→ **SOURCE EXTRACT**
____________________

What the Mets and everyone else will see is a team that keeps finding a way despite a roster bereft of stars outside of the electrifying Chisholm, who was 5 years old growing up in the Bahamas in 2003 the last time the Marlins made the playoffs at the end of a 162-game regular season.
Little was expected in 2023, yet the Marlins entered September at 67-67 and on the fringe of an underwhelming wild-card race before hitting the gas over the last four weeks.
Miami used a 17-9 September surge to vault over San Francisco, Chicago and surprising Cincinnati in the standings.
Jon Berti had three hits for the Marlins and started the go-ahead rally with a leadoff walk in the sixth off Quinn Priester (3-3), beginning a sequence that symbolized Miami’s “whatever it takes” approach.
Garrett Hampson bunted for a hit when Nick Gonzalez was late covering the bag at first. Both runners advanced on a sacrifice by Jacob Stallings and Berti put the Marlins in front 3-2 by beating shortstop Liover Pegeuro’s throw home on a sharp grounder by Jorge Soler. Bell’s sacrifice fly pushed the advantage to 4-2.
Bell — who spent five years with the Pirates from 2016 to 2020 before bouncing from Washington to San Diego to Cleveland to Miami — provided the Marlins with some welcome insurance in the eighth with a long drive to center that drove in Berti and Soler.
“Thought I’d celebrate here years and years ago,” Bell said. “But just to be able to celebrate here now is icing on the cake.”
A night after rallying from three runs down after the seventh inning for the sixth time this season — the most by any MLB team since 1900 — the Marlins made sure no such dramatics were required.
“This team has just exemplified heart and they know it,” said general manager Kim Ng, the first female GM in Major League Baseball history. “And I think that is the driver of this group.”
Endy Rodriguez had three hits and drove in a run for the Pirates. Jared Triolo and Ke’Bryan Hayes added two hits each. Bryan Reynolds provided an RBI single in the bottom of the eighth that trimmed Miami’s lead to three, but the Pirates would get no closer.
Priester, a first-round pick in the 2019 amateur draft, put together 5 1/3 workmanlike innings as he tries to position himself for a spot in the starting rotation in 2024. Priester allowed four runs on 10 hits with a walk and three strikeouts to finish his rookie season with a 7.74 ERA in 10 games (seven starts).

____________________

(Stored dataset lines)

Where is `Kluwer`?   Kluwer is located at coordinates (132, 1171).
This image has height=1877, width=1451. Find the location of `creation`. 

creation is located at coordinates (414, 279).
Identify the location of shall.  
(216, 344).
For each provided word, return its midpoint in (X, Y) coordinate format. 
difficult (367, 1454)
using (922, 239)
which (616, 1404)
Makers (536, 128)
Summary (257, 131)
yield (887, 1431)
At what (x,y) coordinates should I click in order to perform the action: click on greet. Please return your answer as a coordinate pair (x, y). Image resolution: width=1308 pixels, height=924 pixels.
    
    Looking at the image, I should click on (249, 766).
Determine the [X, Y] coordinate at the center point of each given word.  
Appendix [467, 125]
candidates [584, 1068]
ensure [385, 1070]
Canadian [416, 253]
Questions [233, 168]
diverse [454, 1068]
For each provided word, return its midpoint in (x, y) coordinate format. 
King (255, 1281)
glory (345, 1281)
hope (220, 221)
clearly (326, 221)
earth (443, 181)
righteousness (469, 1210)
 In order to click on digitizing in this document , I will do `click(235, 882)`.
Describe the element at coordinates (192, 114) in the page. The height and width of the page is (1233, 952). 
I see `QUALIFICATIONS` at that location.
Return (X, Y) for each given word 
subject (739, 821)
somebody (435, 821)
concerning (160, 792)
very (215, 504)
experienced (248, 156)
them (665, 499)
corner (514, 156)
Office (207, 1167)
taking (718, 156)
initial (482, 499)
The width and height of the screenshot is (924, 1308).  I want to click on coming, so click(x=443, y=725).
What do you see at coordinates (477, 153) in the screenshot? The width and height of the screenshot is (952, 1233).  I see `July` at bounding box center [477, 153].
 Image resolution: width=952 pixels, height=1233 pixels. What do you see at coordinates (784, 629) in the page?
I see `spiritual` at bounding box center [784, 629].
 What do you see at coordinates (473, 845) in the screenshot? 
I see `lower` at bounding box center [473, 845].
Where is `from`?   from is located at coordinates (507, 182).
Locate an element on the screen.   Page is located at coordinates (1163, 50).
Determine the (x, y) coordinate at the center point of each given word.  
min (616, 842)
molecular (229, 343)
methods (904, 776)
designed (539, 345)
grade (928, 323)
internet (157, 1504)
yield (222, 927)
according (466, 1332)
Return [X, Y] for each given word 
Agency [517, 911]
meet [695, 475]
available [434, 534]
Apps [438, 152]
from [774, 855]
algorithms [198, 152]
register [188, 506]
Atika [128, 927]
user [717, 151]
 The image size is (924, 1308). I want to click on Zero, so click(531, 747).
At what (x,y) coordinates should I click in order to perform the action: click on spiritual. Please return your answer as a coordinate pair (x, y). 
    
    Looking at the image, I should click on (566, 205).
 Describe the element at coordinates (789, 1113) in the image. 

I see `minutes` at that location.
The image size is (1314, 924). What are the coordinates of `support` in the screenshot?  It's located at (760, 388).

____________________

→ **THE TASK**
Answer these questions from the baseball report:
(a) What was the Marlins' record when they entered September?
(b) Who is named as the Marlins' general manager?
(c) Which years did Bell spend with the Pirates?

→ **OUTPUT OF THE TASK**
(a) 67-67
(b) Kim Ng
(c) 2016 to 2020